In the field of public funds, the highest income of hybrid funds since the beginning of the year is financing healthcare industry a, with a net value increase of 95.65%, followed by the public offering products of Two Wells Fargo funds. The net value growth of Fuguo biomedical technology and Fuguo precision medicine is about 84%.

Among the stock funds, ICBC Credit Suisse advanced medical Co., Ltd. took the lead, but the net value growth did not exceed 100%, accounting for 92.60%; in addition, the net value of investment promotion medicine and health industry increased by 90.04%, and the net value growth of Baoying medical health Shanghai, Hongkong and Shenzhen, ICBC Credit Suisse medical health a and Guangfa healthcare a were all around 89%.

Serious performance differentiation

Because of the long-term and stability of the funds under management, insurance asset management companies can evaluate the growth of enterprises from a longer perspective. The stable nature of funds helps them not to be disturbed by short-term market fluctuations, and it is easier to dig out high-quality stocks across the cycle.

From this point of view, insurance funds seem to have more advantages. However, in the equity insurance asset management products, the current performance differentiation is more obvious.

Among the 160 equity insurance asset management products with yield data, 10 products showed negative growth or zero growth, accounting for 6.25%; while in equity public funds, less than 1% of fund products showed negative growth. The two equity insurance asset management products with the largest decline were all subordinate to sunshine asset, among which, sunshine asset value preferred fell by 7.77%, and sunshine asset Hong Kong stock connect declined by 4.24%. The three Anxin series products of PICC assets also failed to reassure people. Among them, Anxin Tonggang No. 11 of PICC assets fell by 2%. After entering the retail market competition, the investment income of insurance funds will be more considered by investors. In the future, insurance institutions with strong ability of active investment management will obviously obtain more capital sources in the competition of large assets management and financial opening to the outside world. Source of this article: Guo Chenqi, editor in charge of first finance and Economics_ NBJ9931

Among the 160 equity insurance asset management products with yield data, 10 products showed negative growth or zero growth, accounting for 6.25%; while in equity public funds, less than 1% of fund products showed negative growth.

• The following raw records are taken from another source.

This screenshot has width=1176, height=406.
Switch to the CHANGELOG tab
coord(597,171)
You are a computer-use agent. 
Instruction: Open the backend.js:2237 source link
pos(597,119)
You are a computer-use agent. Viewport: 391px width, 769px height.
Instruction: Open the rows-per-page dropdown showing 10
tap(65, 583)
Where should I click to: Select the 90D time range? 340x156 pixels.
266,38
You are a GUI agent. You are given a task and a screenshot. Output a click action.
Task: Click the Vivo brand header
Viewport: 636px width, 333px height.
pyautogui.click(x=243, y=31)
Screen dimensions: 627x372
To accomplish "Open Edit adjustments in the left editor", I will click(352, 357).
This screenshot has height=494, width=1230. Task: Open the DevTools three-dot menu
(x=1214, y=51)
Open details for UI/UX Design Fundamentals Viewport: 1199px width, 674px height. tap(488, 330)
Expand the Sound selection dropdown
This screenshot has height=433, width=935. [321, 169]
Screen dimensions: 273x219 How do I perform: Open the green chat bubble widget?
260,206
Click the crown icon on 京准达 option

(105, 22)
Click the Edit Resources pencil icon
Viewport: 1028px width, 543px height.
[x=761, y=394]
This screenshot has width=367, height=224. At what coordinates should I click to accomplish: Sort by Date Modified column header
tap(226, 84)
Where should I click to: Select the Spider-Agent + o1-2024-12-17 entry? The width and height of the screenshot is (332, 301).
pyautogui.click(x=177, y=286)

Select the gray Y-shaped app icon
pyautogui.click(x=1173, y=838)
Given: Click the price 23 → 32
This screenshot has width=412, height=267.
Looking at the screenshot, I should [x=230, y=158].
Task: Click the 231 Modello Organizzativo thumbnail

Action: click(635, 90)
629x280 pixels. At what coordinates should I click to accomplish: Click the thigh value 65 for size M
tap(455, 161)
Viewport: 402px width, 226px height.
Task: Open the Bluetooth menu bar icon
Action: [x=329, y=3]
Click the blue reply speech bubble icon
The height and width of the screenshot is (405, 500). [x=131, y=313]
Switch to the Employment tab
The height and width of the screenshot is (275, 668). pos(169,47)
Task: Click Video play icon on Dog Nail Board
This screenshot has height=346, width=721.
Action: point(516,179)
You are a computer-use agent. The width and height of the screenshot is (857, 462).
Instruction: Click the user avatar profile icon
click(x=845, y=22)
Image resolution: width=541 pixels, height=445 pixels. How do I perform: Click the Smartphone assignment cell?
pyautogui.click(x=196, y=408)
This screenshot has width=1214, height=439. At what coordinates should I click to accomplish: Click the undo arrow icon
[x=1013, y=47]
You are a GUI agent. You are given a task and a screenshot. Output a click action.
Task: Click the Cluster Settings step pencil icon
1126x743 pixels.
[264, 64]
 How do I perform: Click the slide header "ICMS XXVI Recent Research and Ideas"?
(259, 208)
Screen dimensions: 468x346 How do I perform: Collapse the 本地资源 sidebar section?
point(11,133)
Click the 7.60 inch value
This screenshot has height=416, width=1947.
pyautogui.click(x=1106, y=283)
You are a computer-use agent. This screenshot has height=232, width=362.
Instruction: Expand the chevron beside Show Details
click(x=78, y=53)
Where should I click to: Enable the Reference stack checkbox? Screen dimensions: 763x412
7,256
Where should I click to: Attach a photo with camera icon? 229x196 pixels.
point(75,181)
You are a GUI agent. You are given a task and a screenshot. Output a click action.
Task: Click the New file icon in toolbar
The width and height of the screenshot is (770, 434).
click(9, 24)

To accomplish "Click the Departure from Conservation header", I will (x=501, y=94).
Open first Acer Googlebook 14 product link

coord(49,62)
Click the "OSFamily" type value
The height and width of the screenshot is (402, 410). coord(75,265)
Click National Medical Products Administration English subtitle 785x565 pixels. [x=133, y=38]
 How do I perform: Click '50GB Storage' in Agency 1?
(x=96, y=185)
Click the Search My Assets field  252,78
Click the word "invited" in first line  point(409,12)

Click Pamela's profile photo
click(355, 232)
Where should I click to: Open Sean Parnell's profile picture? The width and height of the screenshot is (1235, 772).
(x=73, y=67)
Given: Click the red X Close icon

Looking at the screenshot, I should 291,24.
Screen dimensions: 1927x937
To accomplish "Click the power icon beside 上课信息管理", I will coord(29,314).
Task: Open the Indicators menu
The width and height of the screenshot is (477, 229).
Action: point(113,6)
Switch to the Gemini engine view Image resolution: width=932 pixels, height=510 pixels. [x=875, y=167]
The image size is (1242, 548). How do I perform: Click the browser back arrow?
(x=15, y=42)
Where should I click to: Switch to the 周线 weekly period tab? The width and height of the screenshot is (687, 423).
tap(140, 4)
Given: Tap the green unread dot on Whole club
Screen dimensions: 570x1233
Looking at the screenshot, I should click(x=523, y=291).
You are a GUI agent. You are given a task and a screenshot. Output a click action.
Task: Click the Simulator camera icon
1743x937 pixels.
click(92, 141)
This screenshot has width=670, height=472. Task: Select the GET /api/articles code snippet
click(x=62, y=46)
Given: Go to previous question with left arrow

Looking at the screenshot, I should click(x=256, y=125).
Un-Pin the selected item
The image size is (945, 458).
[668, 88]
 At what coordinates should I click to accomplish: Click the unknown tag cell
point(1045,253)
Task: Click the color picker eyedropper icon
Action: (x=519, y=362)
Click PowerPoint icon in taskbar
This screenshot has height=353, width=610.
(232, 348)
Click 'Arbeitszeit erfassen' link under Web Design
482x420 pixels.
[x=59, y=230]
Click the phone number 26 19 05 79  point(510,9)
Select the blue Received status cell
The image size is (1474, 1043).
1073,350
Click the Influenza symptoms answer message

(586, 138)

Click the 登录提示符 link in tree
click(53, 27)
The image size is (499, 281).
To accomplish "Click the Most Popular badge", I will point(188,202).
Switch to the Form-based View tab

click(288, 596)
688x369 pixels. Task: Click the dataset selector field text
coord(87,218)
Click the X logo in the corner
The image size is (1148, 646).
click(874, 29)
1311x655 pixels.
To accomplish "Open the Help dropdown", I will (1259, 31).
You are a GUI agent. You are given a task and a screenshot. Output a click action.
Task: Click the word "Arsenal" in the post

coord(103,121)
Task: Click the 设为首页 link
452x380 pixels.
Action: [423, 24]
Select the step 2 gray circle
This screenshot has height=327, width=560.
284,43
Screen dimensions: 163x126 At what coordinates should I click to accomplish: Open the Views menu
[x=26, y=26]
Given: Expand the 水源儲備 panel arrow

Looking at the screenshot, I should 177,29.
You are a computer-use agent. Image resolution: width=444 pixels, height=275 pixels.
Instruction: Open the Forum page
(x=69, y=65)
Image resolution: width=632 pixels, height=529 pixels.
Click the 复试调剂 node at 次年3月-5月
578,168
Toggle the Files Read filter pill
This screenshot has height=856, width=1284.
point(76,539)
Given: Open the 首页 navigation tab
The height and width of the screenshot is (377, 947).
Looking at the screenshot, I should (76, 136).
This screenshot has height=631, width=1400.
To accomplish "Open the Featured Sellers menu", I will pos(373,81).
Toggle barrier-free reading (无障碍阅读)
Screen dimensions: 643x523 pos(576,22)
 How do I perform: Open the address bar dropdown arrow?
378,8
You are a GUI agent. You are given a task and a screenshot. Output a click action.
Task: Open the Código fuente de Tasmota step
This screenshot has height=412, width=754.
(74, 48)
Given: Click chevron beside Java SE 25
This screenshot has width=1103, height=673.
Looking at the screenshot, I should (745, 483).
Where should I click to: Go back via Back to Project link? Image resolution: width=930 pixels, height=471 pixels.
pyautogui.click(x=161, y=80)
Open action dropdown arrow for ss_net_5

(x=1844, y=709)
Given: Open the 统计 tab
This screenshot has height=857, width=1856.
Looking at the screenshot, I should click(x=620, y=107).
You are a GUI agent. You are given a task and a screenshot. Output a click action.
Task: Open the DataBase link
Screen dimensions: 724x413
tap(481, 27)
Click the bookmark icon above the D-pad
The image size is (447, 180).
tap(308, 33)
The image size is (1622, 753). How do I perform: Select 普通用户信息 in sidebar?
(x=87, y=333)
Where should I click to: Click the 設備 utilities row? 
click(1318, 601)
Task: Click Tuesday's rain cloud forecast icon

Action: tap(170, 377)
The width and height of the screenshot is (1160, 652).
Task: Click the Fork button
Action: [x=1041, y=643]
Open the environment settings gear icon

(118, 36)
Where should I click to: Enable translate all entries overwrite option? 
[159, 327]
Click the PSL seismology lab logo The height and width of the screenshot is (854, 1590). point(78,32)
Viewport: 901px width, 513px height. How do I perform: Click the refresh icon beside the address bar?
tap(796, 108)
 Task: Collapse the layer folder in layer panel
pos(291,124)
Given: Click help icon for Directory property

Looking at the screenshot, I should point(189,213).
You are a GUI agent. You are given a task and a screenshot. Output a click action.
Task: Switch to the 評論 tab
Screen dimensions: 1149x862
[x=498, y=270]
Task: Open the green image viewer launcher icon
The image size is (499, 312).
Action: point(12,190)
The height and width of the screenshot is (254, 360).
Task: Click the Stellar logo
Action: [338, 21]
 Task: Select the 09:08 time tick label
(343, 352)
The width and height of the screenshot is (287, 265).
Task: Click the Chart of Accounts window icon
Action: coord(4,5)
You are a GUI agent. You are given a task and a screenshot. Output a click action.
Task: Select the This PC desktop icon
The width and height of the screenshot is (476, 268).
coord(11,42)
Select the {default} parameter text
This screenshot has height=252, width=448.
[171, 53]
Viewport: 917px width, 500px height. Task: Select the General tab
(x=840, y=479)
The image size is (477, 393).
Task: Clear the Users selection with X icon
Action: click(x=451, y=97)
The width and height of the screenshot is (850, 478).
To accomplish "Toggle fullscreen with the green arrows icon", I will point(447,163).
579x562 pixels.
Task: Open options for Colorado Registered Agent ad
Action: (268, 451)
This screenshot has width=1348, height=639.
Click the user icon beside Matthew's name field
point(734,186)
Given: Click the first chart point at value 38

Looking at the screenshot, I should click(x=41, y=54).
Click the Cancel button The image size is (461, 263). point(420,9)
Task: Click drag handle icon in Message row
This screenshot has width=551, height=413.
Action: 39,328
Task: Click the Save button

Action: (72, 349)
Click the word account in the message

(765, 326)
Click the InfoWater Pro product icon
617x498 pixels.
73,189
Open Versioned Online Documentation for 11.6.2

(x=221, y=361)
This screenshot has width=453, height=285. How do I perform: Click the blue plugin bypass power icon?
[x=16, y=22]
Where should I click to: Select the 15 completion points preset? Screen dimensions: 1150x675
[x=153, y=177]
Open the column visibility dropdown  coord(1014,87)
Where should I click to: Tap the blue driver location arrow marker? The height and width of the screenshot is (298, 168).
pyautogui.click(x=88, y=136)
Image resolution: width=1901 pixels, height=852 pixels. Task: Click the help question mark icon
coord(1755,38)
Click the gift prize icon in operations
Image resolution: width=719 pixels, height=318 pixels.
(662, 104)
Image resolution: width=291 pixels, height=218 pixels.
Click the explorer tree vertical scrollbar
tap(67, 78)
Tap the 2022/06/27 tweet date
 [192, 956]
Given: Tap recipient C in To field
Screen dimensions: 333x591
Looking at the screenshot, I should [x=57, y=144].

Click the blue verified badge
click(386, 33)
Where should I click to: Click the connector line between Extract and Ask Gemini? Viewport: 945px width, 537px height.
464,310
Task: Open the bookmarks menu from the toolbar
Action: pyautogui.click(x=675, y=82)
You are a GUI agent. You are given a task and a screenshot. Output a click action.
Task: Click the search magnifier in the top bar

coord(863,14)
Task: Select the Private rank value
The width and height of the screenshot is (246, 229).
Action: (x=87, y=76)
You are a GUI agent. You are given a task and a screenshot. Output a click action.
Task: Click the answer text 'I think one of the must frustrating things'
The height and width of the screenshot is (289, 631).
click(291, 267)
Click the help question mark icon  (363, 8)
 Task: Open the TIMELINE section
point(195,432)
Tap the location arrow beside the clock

The two equity insurance asset management products with the largest decline were all subordinate to sunshine asset, among which, sunshine asset value preferred fell by 7.77%, and sunshine asset Hong Kong stock connect declined by 4.24%.

The three Anxin series products of PICC assets also failed to reassure people. Among them, Anxin Tonggang No. 11 of PICC assets fell by 2%.

After entering the retail market competition, the investment income of insurance funds will be more considered by investors. In the future, insurance institutions with strong ability of active investment management will obviously obtain more capital sources in the competition of large assets management and financial opening to the outside world.